For open hernia repair surgery, a single long incision is made in the groin. If the hernia is bulging out of the abdominal wall (a direct hernia), the bulge is pushed back into place. If the hernia is going down the inguinal canal (indirect), the hernia sac is either pushed back or tied off and removed.

The weak spot in the muscle wall—where the hernia bulges through—traditionally has been repaired by sewing the edges of healthy muscle tissue together (herniorrhaphy). This is appropriate for smaller hernias that have been present since birth (indirect hernias) and for healthy tissues, where it is possible to use stitches without adding stress on the tissue. But the surgical approach varies depending on the area of muscle wall to be repaired and the surgeon’s preference.

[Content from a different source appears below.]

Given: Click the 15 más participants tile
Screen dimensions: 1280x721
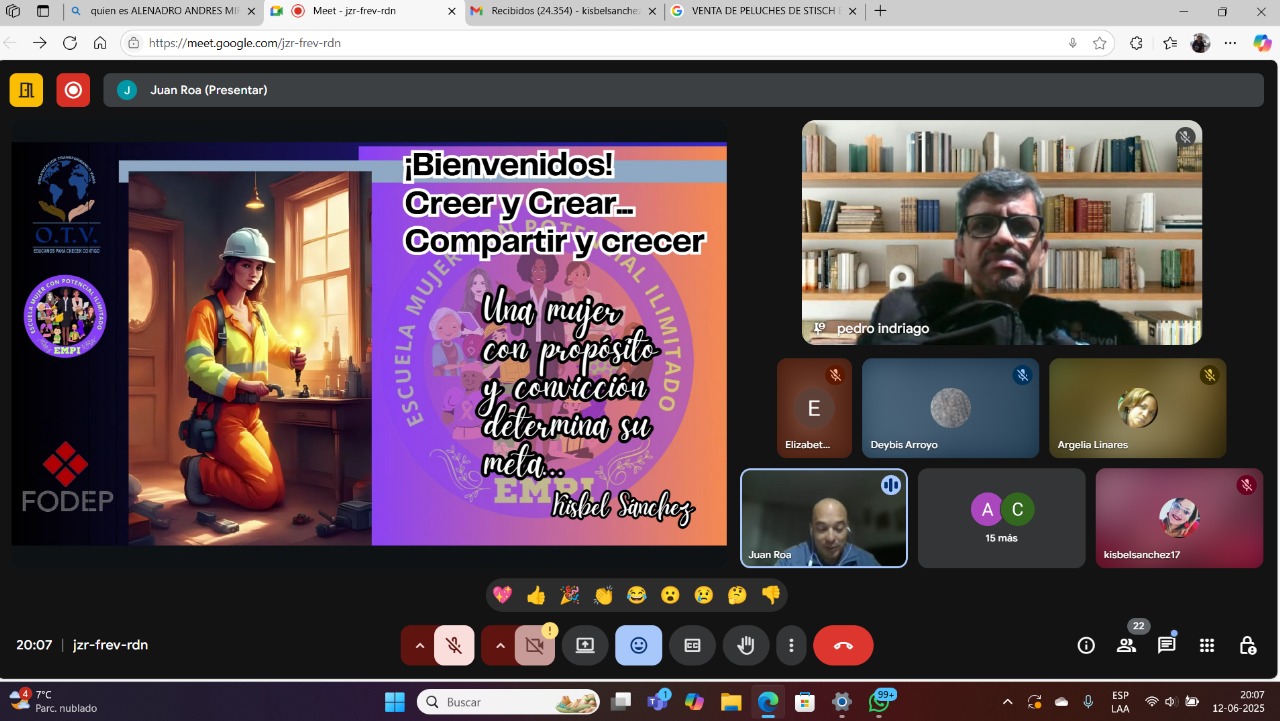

Mesh patches of synthetic material are now being widely used to repair hernias (hernioplasty). This is especially true for large hernias and for hernias that reoccur. Patches are sewn over the weakened area in the abdominal (belly) wall after the hernia is pushed back into place. The patch decreases the tension on the weakened belly wall, reducing the risk that a hernia will recur.

Open surgery is different from laparoscopic surgery for hernia repair in the following ways:

An open surgery requires one larger incision instead of several small incisions. If hernias are on both sides, a second incision will be needed to fix the other hernia. Laparoscopic surgery allows the surgeon to repair both hernias without making more incisions. Open hernia repair can be done under general, spinal, or local anesthesia. Laparoscopic repair requires general anesthesia.